Exercise details:
Pictures aside, reproduce exactly and only the lines from the one containing "Task: Go to previous carousel slide arrow" through the end of the records.
Material to process section start
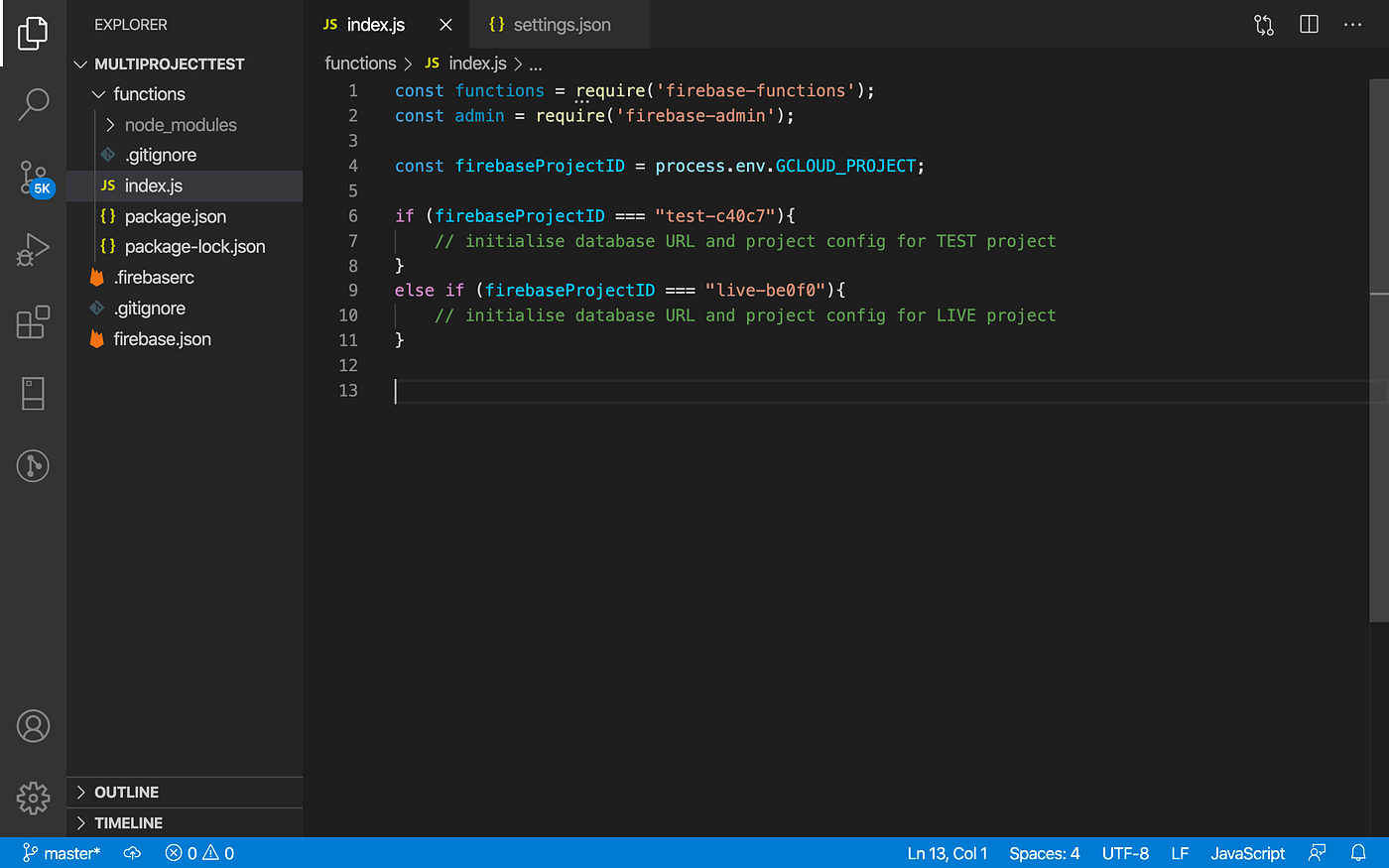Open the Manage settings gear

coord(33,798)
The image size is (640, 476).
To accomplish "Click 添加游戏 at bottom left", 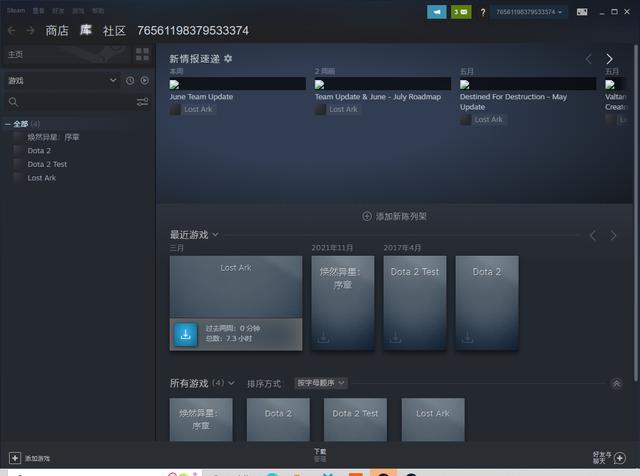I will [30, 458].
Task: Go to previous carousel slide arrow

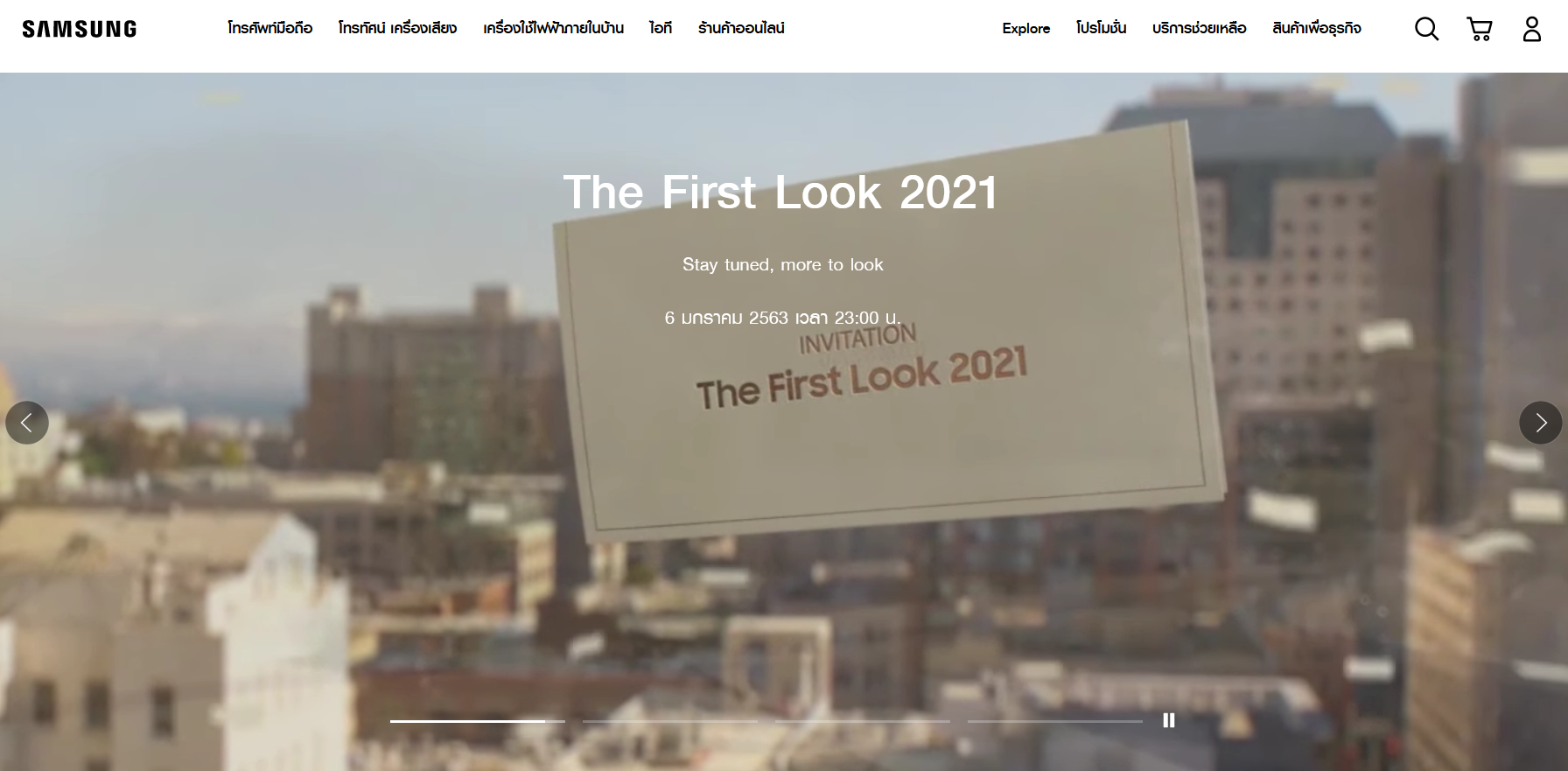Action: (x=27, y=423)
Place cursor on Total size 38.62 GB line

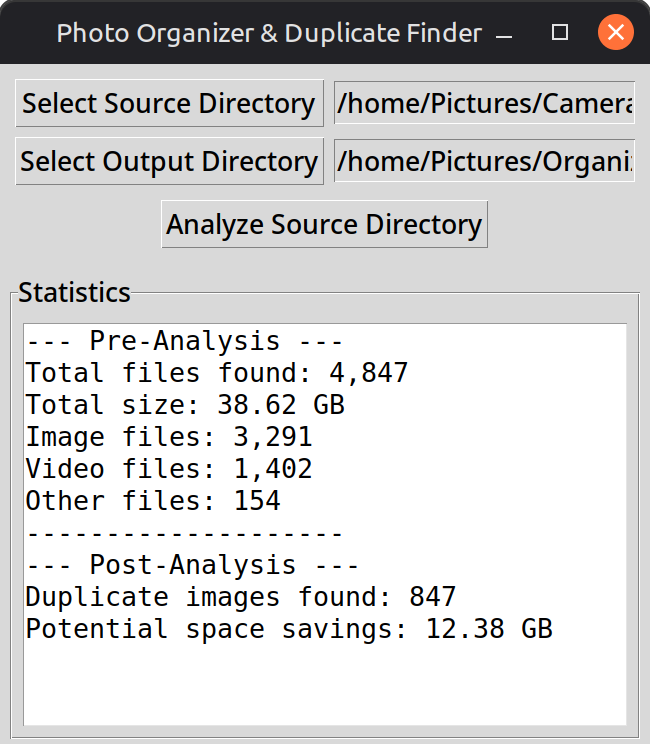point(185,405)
Material to process section end
Reply to the exercise:
Task: Go to previous carousel slide arrow

Action: (x=27, y=423)
Place cursor on Total size 38.62 GB line

point(185,405)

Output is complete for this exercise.